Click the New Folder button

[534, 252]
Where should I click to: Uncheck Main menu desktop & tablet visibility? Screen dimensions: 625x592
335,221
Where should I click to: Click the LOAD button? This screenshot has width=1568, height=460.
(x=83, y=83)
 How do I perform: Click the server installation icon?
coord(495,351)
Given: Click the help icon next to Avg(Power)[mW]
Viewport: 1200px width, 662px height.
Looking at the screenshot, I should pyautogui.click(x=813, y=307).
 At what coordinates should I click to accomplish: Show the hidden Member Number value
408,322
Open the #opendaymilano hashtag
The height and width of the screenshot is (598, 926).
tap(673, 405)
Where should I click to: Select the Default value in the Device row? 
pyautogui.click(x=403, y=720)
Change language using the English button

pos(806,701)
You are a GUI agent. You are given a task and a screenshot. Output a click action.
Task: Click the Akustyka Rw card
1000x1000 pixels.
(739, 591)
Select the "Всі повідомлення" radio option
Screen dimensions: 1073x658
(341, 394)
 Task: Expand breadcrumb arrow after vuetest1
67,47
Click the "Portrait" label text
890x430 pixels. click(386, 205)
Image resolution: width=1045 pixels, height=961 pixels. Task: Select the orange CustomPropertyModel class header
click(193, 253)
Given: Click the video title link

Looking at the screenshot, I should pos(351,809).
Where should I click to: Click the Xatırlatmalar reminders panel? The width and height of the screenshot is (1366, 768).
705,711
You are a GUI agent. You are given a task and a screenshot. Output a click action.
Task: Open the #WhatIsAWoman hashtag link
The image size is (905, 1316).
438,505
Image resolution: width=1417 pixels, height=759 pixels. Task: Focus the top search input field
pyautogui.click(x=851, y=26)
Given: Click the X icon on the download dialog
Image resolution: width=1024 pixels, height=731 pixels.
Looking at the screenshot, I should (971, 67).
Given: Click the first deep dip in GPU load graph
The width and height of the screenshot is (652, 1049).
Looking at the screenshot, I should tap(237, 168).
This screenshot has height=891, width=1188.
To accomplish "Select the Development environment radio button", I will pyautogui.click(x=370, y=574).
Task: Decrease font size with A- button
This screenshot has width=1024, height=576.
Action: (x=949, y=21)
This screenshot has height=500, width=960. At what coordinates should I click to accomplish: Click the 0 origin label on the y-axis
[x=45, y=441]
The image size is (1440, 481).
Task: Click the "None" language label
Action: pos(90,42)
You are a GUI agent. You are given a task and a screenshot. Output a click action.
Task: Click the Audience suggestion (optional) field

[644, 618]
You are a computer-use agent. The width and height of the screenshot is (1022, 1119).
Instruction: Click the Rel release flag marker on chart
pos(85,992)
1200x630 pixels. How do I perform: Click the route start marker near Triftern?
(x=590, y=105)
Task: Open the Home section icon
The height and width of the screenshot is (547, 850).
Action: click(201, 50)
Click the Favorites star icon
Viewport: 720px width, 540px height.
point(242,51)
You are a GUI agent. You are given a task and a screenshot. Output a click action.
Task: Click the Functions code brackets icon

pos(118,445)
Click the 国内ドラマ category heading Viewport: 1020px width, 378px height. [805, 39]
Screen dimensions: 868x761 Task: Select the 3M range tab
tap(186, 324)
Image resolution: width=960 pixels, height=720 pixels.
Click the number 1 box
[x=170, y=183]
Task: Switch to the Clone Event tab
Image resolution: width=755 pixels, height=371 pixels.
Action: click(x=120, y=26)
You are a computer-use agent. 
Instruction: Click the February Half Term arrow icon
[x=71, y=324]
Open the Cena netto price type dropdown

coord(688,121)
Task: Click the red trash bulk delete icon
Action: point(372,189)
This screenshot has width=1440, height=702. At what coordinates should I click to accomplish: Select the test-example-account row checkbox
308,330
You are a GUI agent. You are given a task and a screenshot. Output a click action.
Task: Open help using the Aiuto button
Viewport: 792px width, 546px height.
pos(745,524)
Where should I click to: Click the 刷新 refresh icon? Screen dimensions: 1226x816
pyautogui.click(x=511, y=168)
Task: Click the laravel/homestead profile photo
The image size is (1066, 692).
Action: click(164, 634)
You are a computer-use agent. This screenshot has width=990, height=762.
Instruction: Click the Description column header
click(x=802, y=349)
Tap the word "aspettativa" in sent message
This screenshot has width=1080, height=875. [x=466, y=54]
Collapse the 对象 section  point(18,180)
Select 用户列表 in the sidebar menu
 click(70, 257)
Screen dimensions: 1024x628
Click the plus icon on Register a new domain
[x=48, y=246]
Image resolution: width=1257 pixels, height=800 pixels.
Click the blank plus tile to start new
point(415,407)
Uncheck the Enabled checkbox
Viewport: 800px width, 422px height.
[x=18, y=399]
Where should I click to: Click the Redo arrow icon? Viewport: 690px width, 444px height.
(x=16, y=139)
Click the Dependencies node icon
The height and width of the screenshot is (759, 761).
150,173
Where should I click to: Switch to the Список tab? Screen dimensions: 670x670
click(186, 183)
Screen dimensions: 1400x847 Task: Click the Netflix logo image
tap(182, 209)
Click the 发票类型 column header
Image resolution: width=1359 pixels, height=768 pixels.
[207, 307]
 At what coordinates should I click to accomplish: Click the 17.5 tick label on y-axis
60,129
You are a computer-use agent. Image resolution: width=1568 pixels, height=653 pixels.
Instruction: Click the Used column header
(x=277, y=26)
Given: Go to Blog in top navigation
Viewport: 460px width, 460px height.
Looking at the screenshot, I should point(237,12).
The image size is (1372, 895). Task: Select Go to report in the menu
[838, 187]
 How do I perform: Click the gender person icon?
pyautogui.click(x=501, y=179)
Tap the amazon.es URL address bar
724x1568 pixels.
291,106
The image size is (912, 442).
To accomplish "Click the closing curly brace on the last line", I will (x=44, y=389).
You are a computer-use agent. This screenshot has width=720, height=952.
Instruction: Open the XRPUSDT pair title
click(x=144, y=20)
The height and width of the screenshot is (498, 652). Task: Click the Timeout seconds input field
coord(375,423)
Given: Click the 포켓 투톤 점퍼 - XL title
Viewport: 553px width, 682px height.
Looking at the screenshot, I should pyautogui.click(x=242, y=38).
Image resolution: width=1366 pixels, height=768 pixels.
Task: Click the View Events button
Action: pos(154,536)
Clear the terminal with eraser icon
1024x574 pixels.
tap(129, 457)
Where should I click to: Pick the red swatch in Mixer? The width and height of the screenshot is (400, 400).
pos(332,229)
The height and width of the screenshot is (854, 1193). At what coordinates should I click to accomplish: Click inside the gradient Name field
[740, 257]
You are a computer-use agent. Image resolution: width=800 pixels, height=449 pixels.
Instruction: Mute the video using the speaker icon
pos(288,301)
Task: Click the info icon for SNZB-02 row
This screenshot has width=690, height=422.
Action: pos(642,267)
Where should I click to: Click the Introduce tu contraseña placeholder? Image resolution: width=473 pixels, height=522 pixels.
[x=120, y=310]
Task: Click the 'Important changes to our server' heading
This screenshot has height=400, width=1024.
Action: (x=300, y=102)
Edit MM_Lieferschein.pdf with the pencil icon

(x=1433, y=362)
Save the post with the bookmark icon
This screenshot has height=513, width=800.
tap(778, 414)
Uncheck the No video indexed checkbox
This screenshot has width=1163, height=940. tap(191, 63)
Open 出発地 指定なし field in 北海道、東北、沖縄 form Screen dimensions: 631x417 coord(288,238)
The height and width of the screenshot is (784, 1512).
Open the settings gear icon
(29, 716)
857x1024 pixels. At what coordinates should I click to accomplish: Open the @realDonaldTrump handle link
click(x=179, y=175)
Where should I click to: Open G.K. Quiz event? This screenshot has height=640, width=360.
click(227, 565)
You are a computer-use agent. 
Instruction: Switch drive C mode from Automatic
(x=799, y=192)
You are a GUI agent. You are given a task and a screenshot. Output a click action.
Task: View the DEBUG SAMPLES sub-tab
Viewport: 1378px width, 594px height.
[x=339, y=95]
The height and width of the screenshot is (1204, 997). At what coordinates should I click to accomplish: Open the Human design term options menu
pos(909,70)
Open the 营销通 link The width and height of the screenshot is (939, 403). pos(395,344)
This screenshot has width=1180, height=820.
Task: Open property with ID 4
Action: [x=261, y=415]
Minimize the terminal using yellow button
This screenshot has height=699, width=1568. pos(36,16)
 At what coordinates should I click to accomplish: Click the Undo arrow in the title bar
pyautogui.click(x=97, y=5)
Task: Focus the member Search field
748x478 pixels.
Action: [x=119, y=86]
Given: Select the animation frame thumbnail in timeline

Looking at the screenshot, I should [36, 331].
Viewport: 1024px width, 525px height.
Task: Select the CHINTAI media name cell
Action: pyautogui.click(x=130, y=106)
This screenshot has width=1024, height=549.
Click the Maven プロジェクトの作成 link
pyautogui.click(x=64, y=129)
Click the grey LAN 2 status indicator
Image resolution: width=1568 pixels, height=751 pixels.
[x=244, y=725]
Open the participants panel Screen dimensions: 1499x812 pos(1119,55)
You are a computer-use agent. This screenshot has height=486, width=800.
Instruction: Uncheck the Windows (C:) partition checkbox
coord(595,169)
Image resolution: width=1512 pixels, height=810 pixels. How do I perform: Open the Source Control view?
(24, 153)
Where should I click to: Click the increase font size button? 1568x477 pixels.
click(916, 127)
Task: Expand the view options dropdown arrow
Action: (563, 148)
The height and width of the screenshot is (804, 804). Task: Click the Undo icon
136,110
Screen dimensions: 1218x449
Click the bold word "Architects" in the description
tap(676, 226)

WHAT YOU NEED TO DO: After locating the line with "Task: Open the #WhatIsAWoman hashtag link" in the material above, return it and each line after it exactly, ending at the line with "Task: Decrease font size with A- button".

WORKED SOLUTION:
Task: Open the #WhatIsAWoman hashtag link
The image size is (905, 1316).
438,505
Image resolution: width=1417 pixels, height=759 pixels. Task: Focus the top search input field
pyautogui.click(x=851, y=26)
Given: Click the X icon on the download dialog
Image resolution: width=1024 pixels, height=731 pixels.
Looking at the screenshot, I should (971, 67).
Given: Click the first deep dip in GPU load graph
The width and height of the screenshot is (652, 1049).
Looking at the screenshot, I should tap(237, 168).
This screenshot has height=891, width=1188.
To accomplish "Select the Development environment radio button", I will pyautogui.click(x=370, y=574).
Task: Decrease font size with A- button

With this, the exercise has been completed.